Maria Von Trapp dealt with him by rejecting grace and claiming that ‘nothing comes from nothing, nothing ever could’, she reasoned that ‘somewhere in her youth or childhood she must have done something good’ to get such a catch as the Captain and be as happy as she was. I think we all have a bit of this thinking in our lives. That we need to deserve the good things that come our way. As a pessimist I can all too easily fall into this trap and if good stuff happens I’m immediately looking for what is going to go wrong rather than resting in the grace of being grateful.
I think I would find it easier to deal with a God who never answers prayer in the way we want. And in day to day life I probably do think like that. I can deal with the silence, the working through God being mysterious, far off and distant, the explaining of times he doesn’t do what I want as his ways not being ours, his desire for my character over comfort. That may well be true but it’s not the whole picture.
What about when he does answer prayers in exactly the way I want and expect? Is that because I’m finally praying in line with his will? Is that because actually it’s all just coincidence and God is still working on my character and life has just worked out well? Is God in charge of all the stuff going on in this world? Can he change it? Is God able to answer real physical prayers rather than just the internal stuff?
I think the internal stuff matters more in some ways – praying for godliness when we don’t get the parking space we want might be more important than us getting the parking space. But can God provide the parking space? And what does it mean for all the stuff going wrong in the world if he can and does move the physical world? Why doesn’t he do more to change things?
Anyway let’s move this away from the hypothetical parking space. This time I’m talking about labour.

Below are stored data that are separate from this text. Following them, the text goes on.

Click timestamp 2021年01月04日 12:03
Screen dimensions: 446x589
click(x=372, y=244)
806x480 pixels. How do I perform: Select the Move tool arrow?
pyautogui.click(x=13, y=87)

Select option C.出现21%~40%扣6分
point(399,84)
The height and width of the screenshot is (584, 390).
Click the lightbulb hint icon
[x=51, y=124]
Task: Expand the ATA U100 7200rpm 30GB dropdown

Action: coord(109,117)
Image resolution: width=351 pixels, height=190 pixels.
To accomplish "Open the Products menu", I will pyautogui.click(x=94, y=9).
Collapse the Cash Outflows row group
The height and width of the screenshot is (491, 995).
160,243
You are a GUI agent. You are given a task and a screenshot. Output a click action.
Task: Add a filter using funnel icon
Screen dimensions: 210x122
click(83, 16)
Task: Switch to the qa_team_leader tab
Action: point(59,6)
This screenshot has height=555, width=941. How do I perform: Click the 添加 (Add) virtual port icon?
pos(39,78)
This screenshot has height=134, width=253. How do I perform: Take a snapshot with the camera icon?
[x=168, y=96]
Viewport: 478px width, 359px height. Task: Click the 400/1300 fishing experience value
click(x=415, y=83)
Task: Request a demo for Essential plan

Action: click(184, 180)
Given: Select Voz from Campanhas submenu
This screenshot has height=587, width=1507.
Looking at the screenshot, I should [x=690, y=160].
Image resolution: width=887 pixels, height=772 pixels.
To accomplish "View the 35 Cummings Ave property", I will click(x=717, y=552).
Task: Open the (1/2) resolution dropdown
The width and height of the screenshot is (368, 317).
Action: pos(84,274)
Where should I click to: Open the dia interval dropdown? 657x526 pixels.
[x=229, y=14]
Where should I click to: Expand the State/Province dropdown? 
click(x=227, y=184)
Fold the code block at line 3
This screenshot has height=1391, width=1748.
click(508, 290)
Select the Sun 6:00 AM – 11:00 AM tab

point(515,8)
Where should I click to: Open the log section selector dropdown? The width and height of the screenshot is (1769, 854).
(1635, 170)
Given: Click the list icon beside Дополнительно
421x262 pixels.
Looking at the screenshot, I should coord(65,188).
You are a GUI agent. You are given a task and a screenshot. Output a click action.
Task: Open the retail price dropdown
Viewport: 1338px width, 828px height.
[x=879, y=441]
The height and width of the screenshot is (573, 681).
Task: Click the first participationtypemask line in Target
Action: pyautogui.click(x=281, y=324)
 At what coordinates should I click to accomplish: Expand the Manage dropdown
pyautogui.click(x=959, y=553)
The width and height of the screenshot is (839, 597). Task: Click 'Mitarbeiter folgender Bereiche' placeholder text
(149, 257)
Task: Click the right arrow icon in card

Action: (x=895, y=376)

I wrestled with God all last week, I didn’t want my booked induction on Friday, I wanted so much to give birth at home with my boy placed wriggling and squirming and naked and gooey on my chest straight away. I wanted a better experience than last time. I wanted to go into labour without drugs and I wanted my toddler to be safely away, not confused more than necessary. I didn’t want to ask for all this because I knew it wasn’t my right, that others don’t get this so why should I ask for it? It didn’t happen last time and things were ok (ish) I know God isn’t a slot machine and so I didn’t want to ask.
I wrestled. And then I asked. I knew he could do it and I prayed he would, all the time trying not to get my hopes up. Others had more faith and prayed confidently. I threw my toys around in anger and fear like my own toddler and raged against a God I don’t get.
And then all our prayers were answered. Physically answered. This wasn’t a lesson in trust, in learning to be out of control or patient endurance, lessons I know so well and think are my default. This was wham bam here you go. Labour, a straightforward one, a boy who woke at the right time and was whisked away by his godmum and family for fun safe times. My flat full of fairy lights and familiarity. My bed. My body doing crazy things it was made to do and at the end a beautiful gooey boy placed on my naked chest, feeding off me and then lying blissed out asleep. I keep thinking something should go wrong to make up for all these good things.
I don’t know what to do with a God who actually sometimes gives us what we want. Others seem more deserving. Why doesn’t he do more? Why this world? Why not end all the pain? Questions I’ll never have the answer to. For now I think I’ll have to come to terms with a God who sometimes says yes. Here you go. Have this simple good thing. Mental.